DRIVE Labs: Visual Feature Tracking for Autonomous Vehicles

By: Yue Wu, Cheng-Chieh Yang, Xin Tong

Editor’s note: This is the latest post in our NVIDIA DRIVE Labs series, which takes an engineering-focused look at individual autonomous vehicle challenges and how NVIDIA DRIVE addresses them. Catch up on all of our automotive posts, here.

Feature tracking, the estimation of pixel-level correspondences and pixel-level changes among adjacent video frames, is key to providing critical temporal and geometric information for object motion/velocity estimation, camera self-calibration and visual odometry.

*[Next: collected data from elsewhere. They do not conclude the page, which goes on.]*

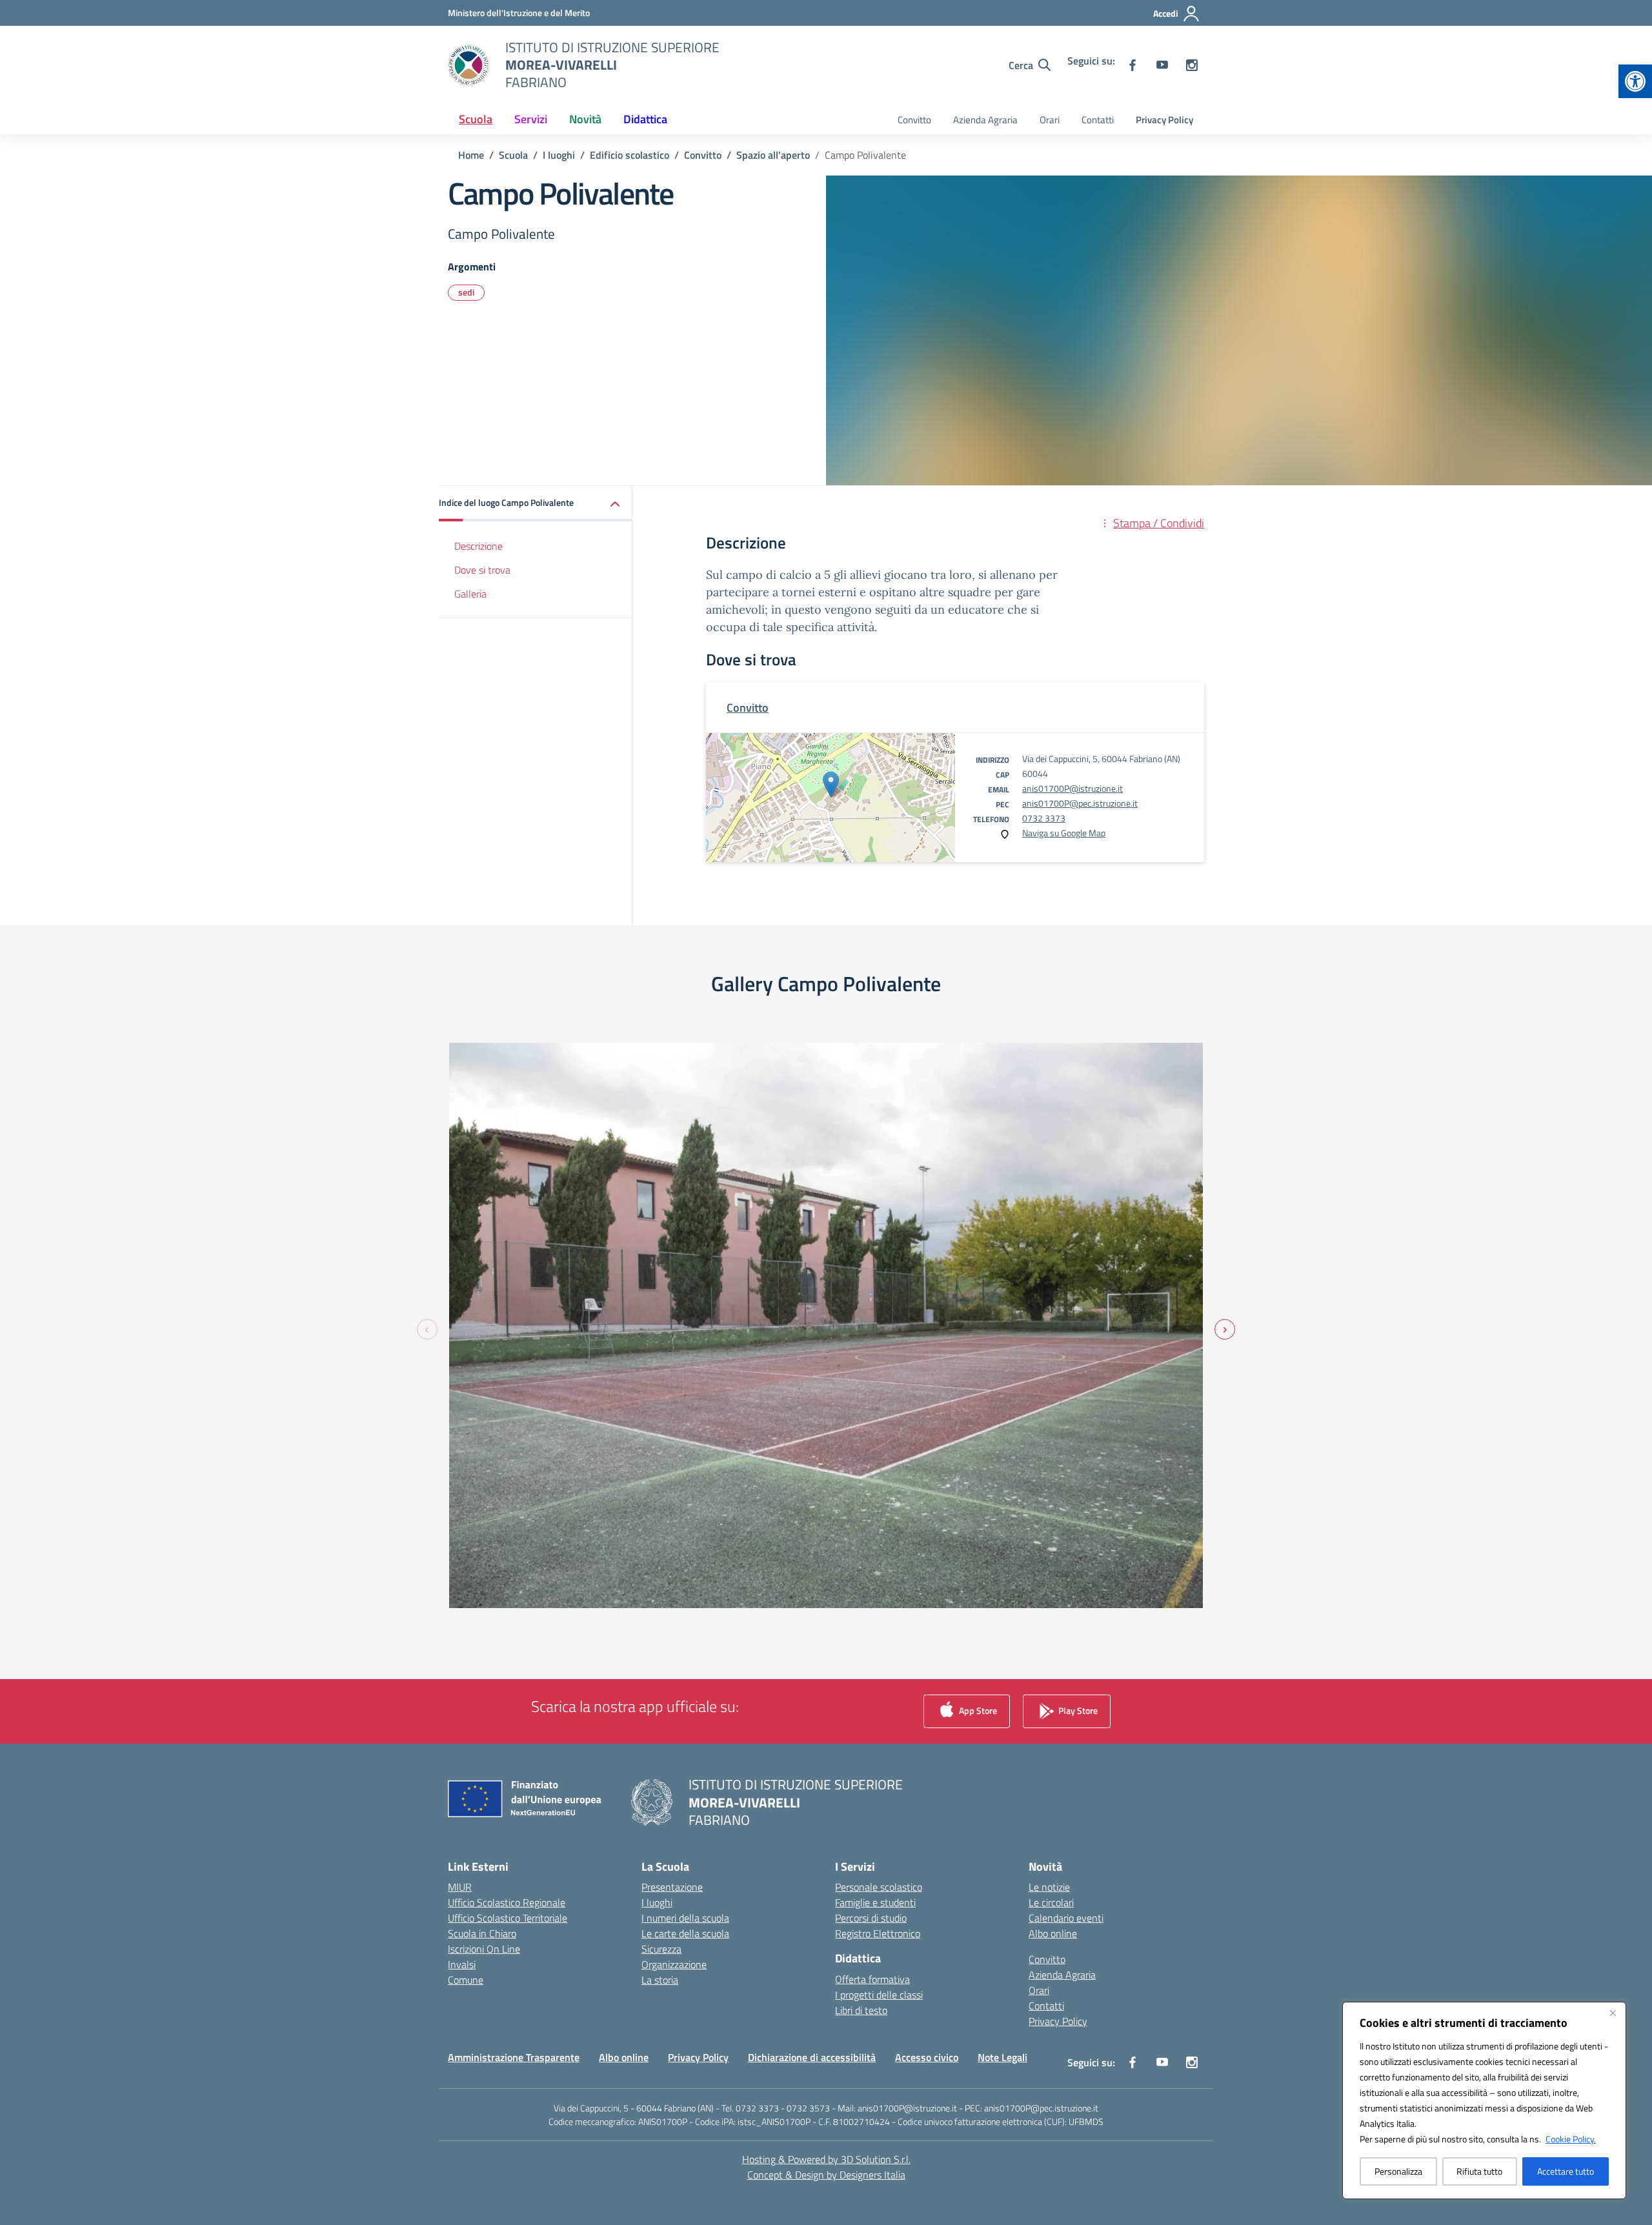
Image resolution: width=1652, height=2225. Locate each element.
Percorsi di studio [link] (871, 1918)
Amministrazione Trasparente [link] (513, 2057)
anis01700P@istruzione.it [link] (1072, 788)
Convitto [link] (914, 119)
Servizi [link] (530, 119)
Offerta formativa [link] (872, 1979)
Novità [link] (585, 119)
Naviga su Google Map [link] (1063, 833)
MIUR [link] (460, 1887)
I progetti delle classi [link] (879, 1994)
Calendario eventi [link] (1066, 1918)
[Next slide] (1224, 1329)
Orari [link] (1050, 119)
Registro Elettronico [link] (877, 1933)
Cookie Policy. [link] (1571, 2139)
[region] (1484, 2100)
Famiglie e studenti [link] (875, 1902)
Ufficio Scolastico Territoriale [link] (507, 1918)
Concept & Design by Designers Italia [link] (826, 2174)
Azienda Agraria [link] (985, 119)
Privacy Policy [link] (1164, 119)
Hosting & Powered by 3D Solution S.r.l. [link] (826, 2159)
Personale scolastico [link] (878, 1887)
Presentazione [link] (672, 1887)
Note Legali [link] (1002, 2057)
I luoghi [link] (656, 1902)
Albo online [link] (1053, 1933)
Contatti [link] (1098, 119)
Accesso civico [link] (926, 2057)
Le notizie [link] (1049, 1887)
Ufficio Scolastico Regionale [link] (506, 1902)
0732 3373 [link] (1043, 818)
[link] (1635, 81)
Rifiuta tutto (1479, 2171)
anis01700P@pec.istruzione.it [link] (1080, 803)
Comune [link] (465, 1980)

Accurate and stable feature tracks translate to accurate time-to-collision estimates in obstacle perception, robust calculations of camera sensors’ extrinsic calibration (pitch/yaw/roll) values, and a key visual input for generating a three dimensional world representation in visual odometry. Since feature tracking is based on pixel-level computations, a high performance computing platform is foundational to a practical implementation.

In this DRIVE Labs video, we’ll walk through how NVIDIA DRIVE Software approaches feature tracking for robust autonomous driving.

As the vehicle drives, pixel-level information can become distorted due to illumination changes, viewpoint changes and complexities associated with motion of non-rigid objects on the scene. In computer vision, there exist a few common algorithmic approaches: 1) feature tracking with dense optical flow; 2) feature tracking with sparse optical flow; and 3) deep learning-based methods.

Obtaining accurate, sufficiently diverse pixel-level correspondence training data for deep learning-based optical flow computation is non trivial, such that traditional computer vision methods offer up an important advantage here. To optimize trade-offs among accuracy, robustness and running efficiency for autonomous driving, we pursue the sparse optical flow-based feature tracking approach. Specifically, in our approach, instead of exhaustively computing optical flow for each pixel in the image (dense optical flow), we exploit computational advantages of sparsity and only compute optical flow for important feature points.

This approach comprises three major steps: 1) image preprocessing; 2) feature detection; and 3) feature tracking across frames.

The image preprocessing step extracts gradients information from the image. The feature detection step then uses this information to identify the salient feature points in the image, which can be robustly tracked across frames. Finally, the optical flow-based feature tracking step tracks the detected features and estimates their motion across adjacent frames in the video sequence.

Caption: Feature tracking algorithm running on six-camera surround perception setup, with feature tracks shown in blue.

For safe autonomous driving built on embedded computing platforms, it is crucial to balance accuracy and performance in real-time feature tracking. We’ve designed a sophisticated feature density control algorithm with this balance in mind, ensuring the detected sparse features cover the image regions that are most important for self-driving. Additionally, we leverage a coarse-to-fine feature tracking strategy to enhance computational speed and robustness.

We have enabled the sparse feature tracking to run simultaneously on multiple cameras. The feature tracker implementation for both front and surround camera perception configurations is available to developers starting with the NVIDIA DRIVE Software 9.0 release.